REQUIRED ACTION -> Print, with no pictures, the exact lines that run from the one containing "Viewport: 801px width, 427px" through the last line of the material below, both ends included.
::::::::
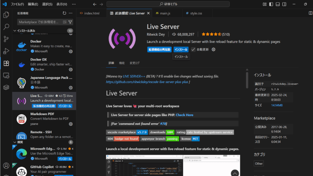Toggle the 自動更新 checkbox
The image size is (313, 176).
tap(193, 50)
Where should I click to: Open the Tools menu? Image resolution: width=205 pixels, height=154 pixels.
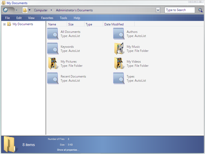point(63,18)
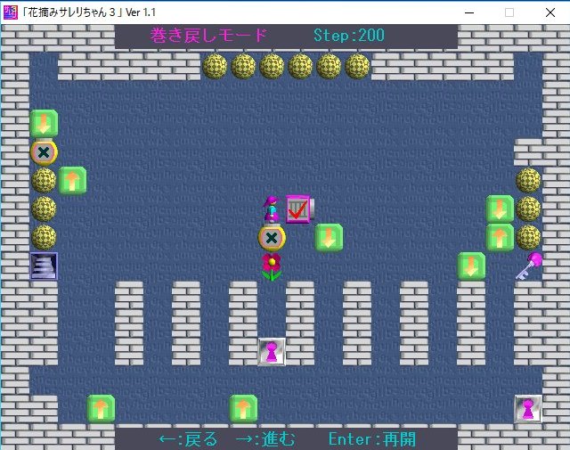Click the keyhole block between the center pillars

point(272,351)
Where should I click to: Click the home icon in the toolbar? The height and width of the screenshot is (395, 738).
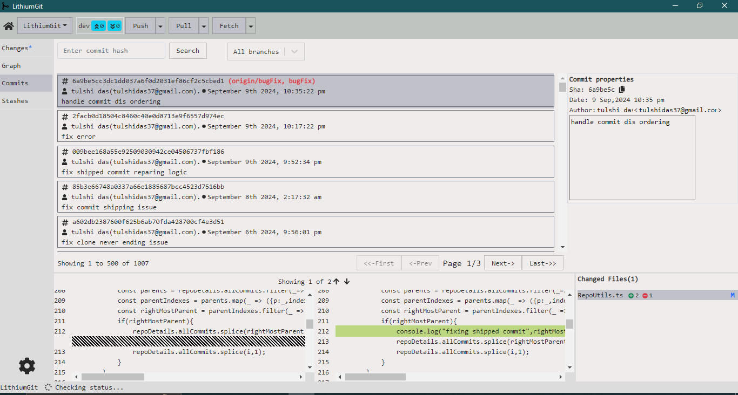pos(9,26)
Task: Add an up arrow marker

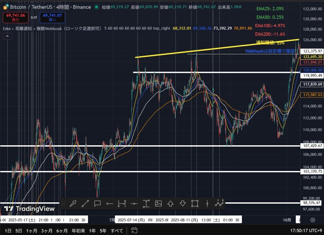Action: click(171, 203)
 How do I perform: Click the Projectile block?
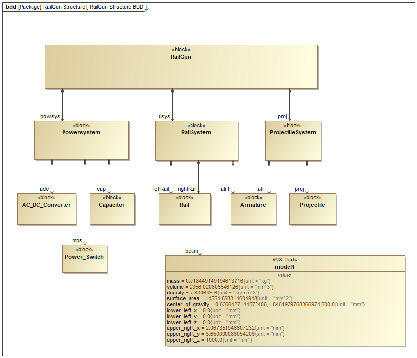tap(313, 209)
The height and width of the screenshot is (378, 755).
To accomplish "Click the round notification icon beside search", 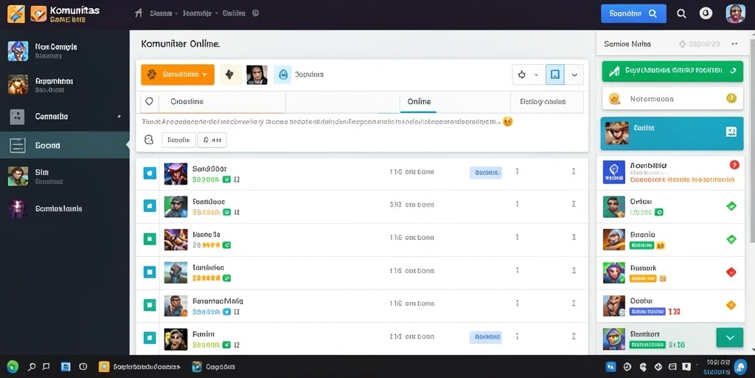I will 706,13.
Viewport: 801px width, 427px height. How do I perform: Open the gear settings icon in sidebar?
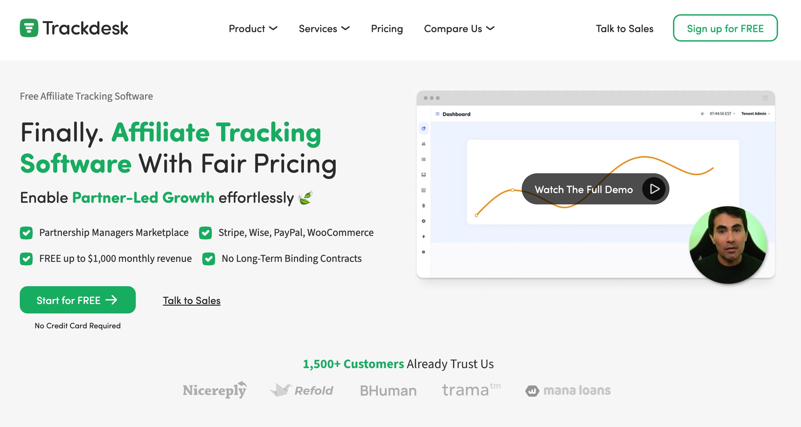[424, 221]
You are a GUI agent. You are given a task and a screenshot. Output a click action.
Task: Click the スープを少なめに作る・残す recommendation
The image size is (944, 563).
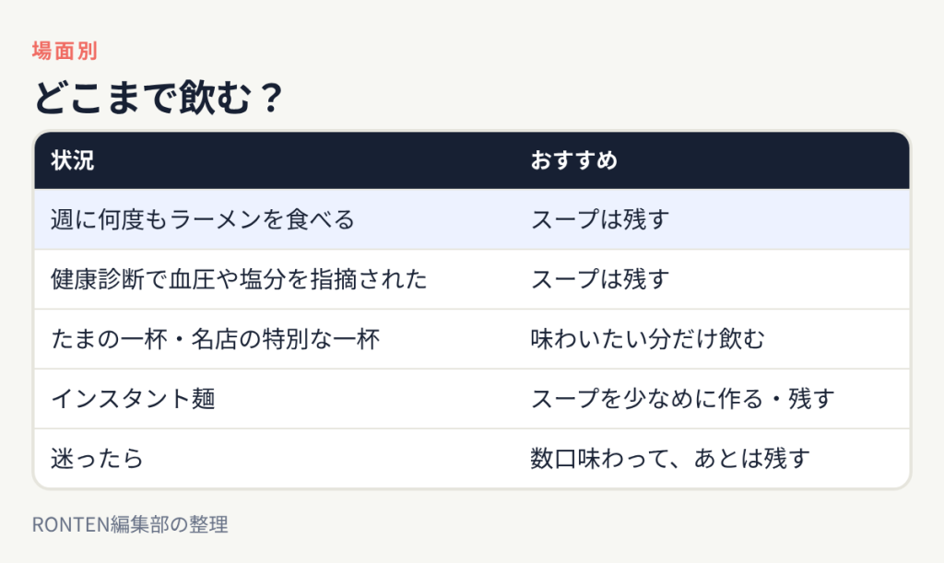(683, 399)
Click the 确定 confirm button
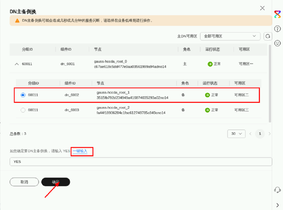The height and width of the screenshot is (210, 283). coord(56,182)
::::::::
TASK OUTPUT ->
Viewport: 801px width, 427px height. How do I perform: Open the gear settings icon in sidebar?
[424, 221]
You are a GUI agent. You are given a task and a screenshot. Output a click action.
Task: Click the スープを少なめに作る・残す recommendation
The image size is (944, 563).
(683, 399)
Click the 确定 confirm button
The height and width of the screenshot is (210, 283). coord(56,182)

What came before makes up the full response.